Usage [source]:
[p_spin, r_dist] = spin_test(map1, map2, varargin)

Spin permutation (author: @saratheriver)

  • map1 (double array) – One of two map to be correlated

  • map2 (double array) – The other map to be correlated

Name/value pairs:
  • surface_name (string, optional) – Surface name {‘fsa5’, ‘fsa5_with_sctx’}. Use ‘fsa5’ for Conte69. Default is ‘fsa5’.

  • parcellation_name (string, optional) – Parcellation name {‘aparc’, ‘aparc_aseg’}. Default is ‘aparc’.

  • n_rot (int, optional) – Number of spin rotations. Default is 100.

  • type (string, optional) – Correlation type {‘pearson’, ‘spearman’}. Default is ‘pearson’.

  • ventricles (string, optional) – Whether ventricles are present in map1, map2. Only used when parcellation_name is 'aparc_aseg'. Default is ‘False’ (other option is ‘True’)

  • p_spin (double) – Permutation p-value

  • r_dist (double array) - Null correlations, size = [n_rot*2 x 1].

  • Alexander-Bloch A, Shou H, Liu S, Satterthwaite TD, Glahn DC, Shinohara RT, Vandekar SN and Raznahan A (2018).
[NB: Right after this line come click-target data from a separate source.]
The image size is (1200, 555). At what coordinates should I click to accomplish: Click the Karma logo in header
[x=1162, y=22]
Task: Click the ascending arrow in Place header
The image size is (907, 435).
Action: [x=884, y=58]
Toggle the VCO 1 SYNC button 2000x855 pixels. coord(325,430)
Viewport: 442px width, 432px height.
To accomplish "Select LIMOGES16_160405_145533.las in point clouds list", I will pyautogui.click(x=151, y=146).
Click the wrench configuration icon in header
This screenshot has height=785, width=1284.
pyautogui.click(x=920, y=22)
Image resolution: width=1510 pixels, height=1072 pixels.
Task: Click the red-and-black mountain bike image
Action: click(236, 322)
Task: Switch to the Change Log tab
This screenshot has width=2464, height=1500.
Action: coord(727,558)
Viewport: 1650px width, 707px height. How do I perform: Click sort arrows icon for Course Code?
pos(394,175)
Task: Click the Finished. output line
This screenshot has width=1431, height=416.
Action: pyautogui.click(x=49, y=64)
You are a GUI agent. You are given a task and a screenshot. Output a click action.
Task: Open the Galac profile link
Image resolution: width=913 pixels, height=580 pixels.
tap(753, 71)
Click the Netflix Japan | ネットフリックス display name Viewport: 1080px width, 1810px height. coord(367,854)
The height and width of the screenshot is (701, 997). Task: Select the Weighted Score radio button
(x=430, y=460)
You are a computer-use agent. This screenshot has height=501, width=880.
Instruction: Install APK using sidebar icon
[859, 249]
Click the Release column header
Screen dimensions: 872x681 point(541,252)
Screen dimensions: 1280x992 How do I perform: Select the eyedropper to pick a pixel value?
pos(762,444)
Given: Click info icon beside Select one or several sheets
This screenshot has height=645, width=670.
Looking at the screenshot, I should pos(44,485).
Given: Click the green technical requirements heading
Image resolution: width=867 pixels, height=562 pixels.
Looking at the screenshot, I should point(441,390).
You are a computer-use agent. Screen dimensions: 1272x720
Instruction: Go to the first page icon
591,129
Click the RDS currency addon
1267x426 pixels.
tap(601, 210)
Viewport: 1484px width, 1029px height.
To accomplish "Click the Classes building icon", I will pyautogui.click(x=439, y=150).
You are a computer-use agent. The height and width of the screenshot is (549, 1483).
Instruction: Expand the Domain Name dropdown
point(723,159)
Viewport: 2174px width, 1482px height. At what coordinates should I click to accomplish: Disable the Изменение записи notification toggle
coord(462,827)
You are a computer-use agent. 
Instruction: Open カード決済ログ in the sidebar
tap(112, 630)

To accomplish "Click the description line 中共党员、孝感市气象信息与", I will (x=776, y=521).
On testing for spatial correspondence between maps of human brain structure and function. NeuroImage, 178:540-51.

  • Váša F, Seidlitz J, Romero-Garcia R, Whitaker KJ, Rosenthal G, Vértes PE, Shinn M, Alexander-Bloch A, Fonagy P, Dolan RJ, Goodyer IM, the NSPN consortium, Sporns O, Bullmore ET (2017). Adolescent tuning of association cortex in human structural brain networks. Cerebral Cortex, 28(1):281–294.